Set out exactly, line by line, the stretch of data below that begins at the line containing "Task: Click the MasterCard" and ends at the line containing "Click the yellow circular pump icon", with both ends kept.

Dataset entries:
====================

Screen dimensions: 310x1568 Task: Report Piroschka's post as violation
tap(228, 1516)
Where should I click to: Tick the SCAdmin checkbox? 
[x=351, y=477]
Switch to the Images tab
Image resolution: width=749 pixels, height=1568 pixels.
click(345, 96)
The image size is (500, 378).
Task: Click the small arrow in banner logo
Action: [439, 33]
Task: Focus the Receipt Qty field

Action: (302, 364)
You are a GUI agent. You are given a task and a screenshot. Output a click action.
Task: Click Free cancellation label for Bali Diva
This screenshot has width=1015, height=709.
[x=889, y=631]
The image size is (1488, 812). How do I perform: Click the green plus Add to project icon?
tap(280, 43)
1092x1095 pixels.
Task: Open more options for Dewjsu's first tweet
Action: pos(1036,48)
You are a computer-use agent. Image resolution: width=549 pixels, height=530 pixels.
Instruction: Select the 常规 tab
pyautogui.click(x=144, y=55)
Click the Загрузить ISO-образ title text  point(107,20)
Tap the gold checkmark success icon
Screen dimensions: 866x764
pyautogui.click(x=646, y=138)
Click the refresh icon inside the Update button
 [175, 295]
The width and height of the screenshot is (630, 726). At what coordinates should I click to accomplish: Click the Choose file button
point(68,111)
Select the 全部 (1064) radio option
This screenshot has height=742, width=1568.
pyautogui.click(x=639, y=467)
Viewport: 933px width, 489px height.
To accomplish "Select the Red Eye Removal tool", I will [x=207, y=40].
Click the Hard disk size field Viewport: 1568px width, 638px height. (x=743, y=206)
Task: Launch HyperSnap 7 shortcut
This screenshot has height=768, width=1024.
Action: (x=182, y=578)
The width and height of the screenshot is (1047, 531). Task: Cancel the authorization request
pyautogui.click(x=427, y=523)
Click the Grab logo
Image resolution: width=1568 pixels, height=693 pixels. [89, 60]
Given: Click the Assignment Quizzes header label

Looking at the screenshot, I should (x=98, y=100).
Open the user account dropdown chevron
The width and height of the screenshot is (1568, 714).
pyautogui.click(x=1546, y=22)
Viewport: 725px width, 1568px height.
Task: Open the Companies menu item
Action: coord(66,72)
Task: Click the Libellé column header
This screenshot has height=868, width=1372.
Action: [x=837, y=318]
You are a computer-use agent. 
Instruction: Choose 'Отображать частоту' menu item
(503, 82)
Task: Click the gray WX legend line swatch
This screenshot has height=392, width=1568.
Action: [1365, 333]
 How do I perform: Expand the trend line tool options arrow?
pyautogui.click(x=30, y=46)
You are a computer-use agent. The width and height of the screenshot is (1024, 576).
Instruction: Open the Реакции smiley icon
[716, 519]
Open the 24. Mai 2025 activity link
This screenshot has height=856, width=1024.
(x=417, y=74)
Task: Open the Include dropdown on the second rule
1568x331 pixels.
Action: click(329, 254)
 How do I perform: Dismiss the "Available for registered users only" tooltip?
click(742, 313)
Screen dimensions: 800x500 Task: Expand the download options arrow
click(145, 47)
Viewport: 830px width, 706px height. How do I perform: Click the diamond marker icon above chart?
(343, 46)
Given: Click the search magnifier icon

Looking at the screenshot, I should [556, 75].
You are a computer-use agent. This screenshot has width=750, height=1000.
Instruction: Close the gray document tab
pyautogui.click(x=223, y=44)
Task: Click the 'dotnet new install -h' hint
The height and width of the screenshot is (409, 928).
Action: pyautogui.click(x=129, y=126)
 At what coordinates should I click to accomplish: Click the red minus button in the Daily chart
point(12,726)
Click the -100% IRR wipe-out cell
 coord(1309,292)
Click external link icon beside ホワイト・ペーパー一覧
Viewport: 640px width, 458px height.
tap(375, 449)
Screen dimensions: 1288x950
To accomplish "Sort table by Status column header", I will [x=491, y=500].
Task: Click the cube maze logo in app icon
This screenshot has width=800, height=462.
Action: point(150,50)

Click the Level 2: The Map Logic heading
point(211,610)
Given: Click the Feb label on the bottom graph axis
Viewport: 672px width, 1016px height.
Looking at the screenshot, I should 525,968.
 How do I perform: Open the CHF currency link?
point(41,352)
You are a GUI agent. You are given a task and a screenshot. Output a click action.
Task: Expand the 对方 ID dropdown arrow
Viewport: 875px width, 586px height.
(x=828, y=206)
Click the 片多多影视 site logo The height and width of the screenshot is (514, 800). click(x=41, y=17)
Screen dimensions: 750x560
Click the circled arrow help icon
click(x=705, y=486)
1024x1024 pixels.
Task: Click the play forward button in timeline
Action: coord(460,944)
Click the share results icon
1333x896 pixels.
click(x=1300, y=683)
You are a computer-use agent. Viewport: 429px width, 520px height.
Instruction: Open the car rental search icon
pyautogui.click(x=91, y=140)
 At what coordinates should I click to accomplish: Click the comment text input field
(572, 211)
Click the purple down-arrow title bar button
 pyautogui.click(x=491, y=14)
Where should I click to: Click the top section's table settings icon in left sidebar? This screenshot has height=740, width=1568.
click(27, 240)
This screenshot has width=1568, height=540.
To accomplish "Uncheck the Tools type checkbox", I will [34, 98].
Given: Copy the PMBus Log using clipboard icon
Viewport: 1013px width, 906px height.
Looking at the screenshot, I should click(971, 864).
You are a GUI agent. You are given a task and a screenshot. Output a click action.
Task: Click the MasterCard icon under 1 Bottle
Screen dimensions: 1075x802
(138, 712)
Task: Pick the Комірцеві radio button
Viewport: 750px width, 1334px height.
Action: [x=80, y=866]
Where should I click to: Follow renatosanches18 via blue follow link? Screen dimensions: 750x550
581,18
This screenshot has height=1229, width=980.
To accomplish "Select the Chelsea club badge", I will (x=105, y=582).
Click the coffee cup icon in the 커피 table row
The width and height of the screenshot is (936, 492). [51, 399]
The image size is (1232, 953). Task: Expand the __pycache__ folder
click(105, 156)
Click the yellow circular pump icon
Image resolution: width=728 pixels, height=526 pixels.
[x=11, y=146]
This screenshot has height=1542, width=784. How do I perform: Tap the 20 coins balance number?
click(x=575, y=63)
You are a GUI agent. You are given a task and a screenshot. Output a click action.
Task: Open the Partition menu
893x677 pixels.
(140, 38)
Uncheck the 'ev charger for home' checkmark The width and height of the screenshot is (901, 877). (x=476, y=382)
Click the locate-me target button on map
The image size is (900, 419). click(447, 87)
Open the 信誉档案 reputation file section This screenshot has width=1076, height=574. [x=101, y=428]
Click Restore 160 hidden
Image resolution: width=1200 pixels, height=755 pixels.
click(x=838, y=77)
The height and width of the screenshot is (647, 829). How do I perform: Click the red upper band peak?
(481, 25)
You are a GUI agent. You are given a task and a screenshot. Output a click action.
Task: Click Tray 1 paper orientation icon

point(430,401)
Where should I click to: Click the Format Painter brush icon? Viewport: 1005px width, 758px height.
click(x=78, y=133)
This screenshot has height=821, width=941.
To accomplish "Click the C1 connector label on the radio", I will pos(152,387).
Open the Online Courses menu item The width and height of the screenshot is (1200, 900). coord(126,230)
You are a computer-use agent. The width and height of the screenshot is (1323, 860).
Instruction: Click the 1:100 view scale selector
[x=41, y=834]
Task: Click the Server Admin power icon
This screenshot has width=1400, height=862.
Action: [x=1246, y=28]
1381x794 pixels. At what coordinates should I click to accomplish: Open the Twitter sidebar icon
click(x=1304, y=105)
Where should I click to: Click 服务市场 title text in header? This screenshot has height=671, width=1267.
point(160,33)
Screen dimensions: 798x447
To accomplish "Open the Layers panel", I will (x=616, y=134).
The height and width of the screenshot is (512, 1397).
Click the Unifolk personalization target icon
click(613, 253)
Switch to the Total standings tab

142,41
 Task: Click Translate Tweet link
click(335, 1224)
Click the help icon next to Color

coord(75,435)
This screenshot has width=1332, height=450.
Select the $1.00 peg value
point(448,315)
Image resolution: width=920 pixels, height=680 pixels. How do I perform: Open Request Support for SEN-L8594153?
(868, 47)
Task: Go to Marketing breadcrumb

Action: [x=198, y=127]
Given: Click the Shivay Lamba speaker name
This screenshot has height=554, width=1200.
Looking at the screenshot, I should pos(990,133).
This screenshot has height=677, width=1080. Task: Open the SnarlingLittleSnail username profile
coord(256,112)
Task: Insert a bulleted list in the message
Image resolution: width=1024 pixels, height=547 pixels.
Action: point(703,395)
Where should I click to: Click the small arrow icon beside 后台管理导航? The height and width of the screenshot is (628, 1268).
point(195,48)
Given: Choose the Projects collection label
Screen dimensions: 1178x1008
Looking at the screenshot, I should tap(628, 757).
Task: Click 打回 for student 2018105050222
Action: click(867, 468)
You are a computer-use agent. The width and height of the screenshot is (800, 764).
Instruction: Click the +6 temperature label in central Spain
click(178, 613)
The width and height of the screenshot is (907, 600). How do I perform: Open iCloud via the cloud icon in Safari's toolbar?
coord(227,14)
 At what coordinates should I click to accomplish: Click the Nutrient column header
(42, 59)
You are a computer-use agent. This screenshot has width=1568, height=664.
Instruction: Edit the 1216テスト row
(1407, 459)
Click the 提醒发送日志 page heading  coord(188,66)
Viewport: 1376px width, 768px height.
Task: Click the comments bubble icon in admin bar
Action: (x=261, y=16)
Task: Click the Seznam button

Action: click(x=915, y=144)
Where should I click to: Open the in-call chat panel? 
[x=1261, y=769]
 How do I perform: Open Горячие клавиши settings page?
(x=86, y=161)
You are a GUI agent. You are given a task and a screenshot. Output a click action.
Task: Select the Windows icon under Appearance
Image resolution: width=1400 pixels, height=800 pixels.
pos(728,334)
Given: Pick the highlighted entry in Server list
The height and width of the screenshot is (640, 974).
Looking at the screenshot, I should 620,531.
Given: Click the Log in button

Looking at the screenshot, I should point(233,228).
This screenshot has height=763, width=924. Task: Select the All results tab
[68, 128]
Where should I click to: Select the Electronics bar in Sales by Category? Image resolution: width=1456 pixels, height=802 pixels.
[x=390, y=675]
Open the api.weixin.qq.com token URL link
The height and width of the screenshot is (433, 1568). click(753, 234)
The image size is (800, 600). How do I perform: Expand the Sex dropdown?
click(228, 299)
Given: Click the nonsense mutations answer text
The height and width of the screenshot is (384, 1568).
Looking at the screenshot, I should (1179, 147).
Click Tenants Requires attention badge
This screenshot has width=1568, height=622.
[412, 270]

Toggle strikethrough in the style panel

====================

### RESPONSE
Task: Click the MasterCard icon under 1 Bottle
Screen dimensions: 1075x802
(138, 712)
Task: Pick the Комірцеві radio button
Viewport: 750px width, 1334px height.
Action: [x=80, y=866]
Where should I click to: Follow renatosanches18 via blue follow link? Screen dimensions: 750x550
581,18
This screenshot has height=1229, width=980.
To accomplish "Select the Chelsea club badge", I will (x=105, y=582).
Click the coffee cup icon in the 커피 table row
The width and height of the screenshot is (936, 492). [51, 399]
The image size is (1232, 953). Task: Expand the __pycache__ folder
click(105, 156)
Click the yellow circular pump icon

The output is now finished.